--- START OF DATA PROVIDED ---

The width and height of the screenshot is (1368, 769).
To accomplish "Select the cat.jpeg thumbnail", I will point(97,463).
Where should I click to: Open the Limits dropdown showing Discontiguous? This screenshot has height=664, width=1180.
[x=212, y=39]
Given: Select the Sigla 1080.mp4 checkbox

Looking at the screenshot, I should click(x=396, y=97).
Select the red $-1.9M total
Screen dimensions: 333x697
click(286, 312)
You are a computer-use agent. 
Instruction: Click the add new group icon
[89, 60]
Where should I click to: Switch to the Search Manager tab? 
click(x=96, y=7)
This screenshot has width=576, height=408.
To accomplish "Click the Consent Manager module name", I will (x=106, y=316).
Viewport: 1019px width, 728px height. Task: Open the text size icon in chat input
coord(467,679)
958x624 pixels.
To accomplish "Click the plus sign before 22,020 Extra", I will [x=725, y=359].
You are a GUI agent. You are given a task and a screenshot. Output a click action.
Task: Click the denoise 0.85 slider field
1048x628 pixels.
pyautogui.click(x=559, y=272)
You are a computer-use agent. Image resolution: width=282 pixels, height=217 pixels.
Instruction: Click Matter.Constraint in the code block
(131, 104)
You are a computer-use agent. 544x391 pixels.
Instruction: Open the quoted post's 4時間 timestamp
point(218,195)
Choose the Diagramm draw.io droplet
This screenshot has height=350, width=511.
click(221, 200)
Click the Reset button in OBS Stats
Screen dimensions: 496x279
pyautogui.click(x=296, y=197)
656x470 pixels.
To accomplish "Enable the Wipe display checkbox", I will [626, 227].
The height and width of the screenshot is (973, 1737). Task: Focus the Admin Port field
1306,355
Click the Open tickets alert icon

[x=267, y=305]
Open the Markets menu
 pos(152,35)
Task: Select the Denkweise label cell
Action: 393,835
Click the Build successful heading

--- END OF DATA PROVIDED ---

# AIM OF THE EXERCISE:
Render the lines above as a numbered list, leaving out any blank lines.

# CORRECT RESULT:
1. The width and height of the screenshot is (1368, 769).
2. To accomplish "Select the cat.jpeg thumbnail", I will point(97,463).
3. Where should I click to: Open the Limits dropdown showing Discontiguous? This screenshot has height=664, width=1180.
4. [x=212, y=39]
5. Given: Select the Sigla 1080.mp4 checkbox
6. Looking at the screenshot, I should click(x=396, y=97).
7. Select the red $-1.9M total
8. Screen dimensions: 333x697
9. click(286, 312)
10. You are a computer-use agent. 
11. Instruction: Click the add new group icon
12. [89, 60]
13. Where should I click to: Switch to the Search Manager tab? 
14. click(x=96, y=7)
15. This screenshot has width=576, height=408.
16. To accomplish "Click the Consent Manager module name", I will (x=106, y=316).
17. Viewport: 1019px width, 728px height. Task: Open the text size icon in chat input
18. coord(467,679)
19. 958x624 pixels.
20. To accomplish "Click the plus sign before 22,020 Extra", I will [x=725, y=359].
21. You are a GUI agent. You are given a task and a screenshot. Output a click action.
22. Task: Click the denoise 0.85 slider field
23. 1048x628 pixels.
24. pyautogui.click(x=559, y=272)
25. You are a computer-use agent. Image resolution: width=282 pixels, height=217 pixels.
26. Instruction: Click Matter.Constraint in the code block
27. (131, 104)
28. You are a computer-use agent. 544x391 pixels.
29. Instruction: Open the quoted post's 4時間 timestamp
30. point(218,195)
31. Choose the Diagramm draw.io droplet
32. This screenshot has height=350, width=511.
33. click(221, 200)
34. Click the Reset button in OBS Stats
35. Screen dimensions: 496x279
36. pyautogui.click(x=296, y=197)
37. 656x470 pixels.
38. To accomplish "Enable the Wipe display checkbox", I will [626, 227].
39. The height and width of the screenshot is (973, 1737). Task: Focus the Admin Port field
40. 1306,355
41. Click the Open tickets alert icon
42. [x=267, y=305]
43. Open the Markets menu
44.  pos(152,35)
45. Task: Select the Denkweise label cell
46. Action: 393,835
47. Click the Build successful heading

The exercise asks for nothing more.